Required action. The result should be a faithful copy of every entry below, with the pictures left out.

Raw data.

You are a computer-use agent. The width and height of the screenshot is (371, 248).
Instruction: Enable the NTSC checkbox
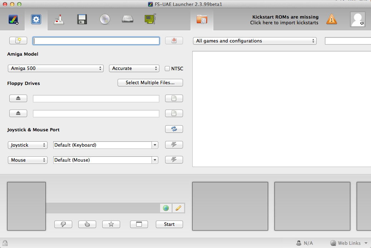click(x=167, y=69)
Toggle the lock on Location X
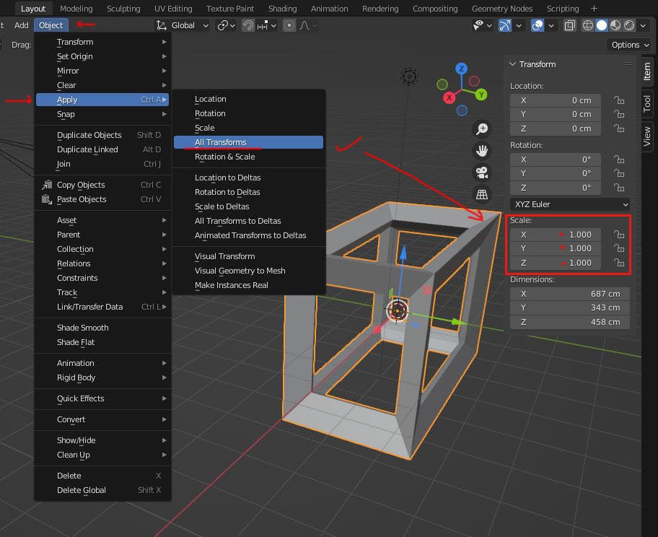This screenshot has height=537, width=658. 618,100
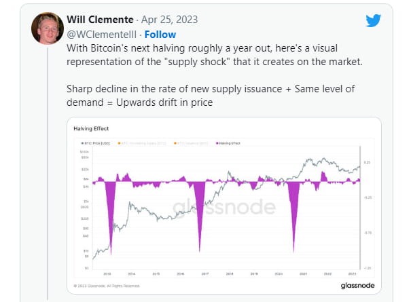Click the 2020 halving purple spike

click(294, 204)
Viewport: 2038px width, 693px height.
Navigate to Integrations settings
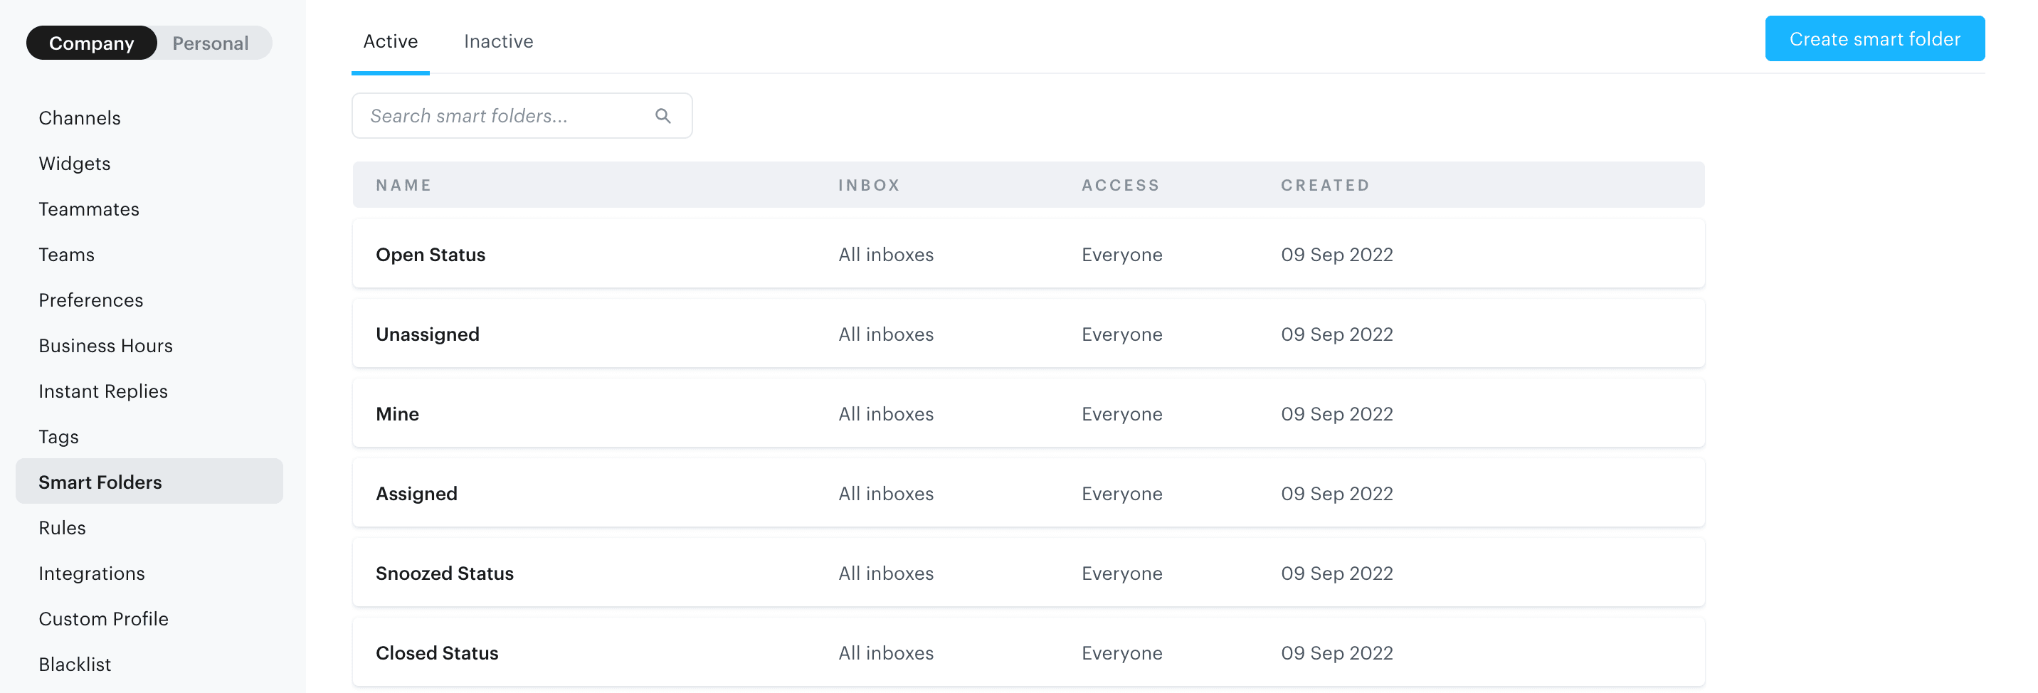point(92,573)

Task answer.
You are a computer-use agent. The width and height of the screenshot is (371, 248).
Instruction: Enable the NTSC checkbox
click(x=167, y=69)
Toggle the lock on Location X
This screenshot has height=537, width=658. 618,100
Click the 2020 halving purple spike

click(294, 204)
Viewport: 2038px width, 693px height.
Navigate to Integrations settings
point(92,573)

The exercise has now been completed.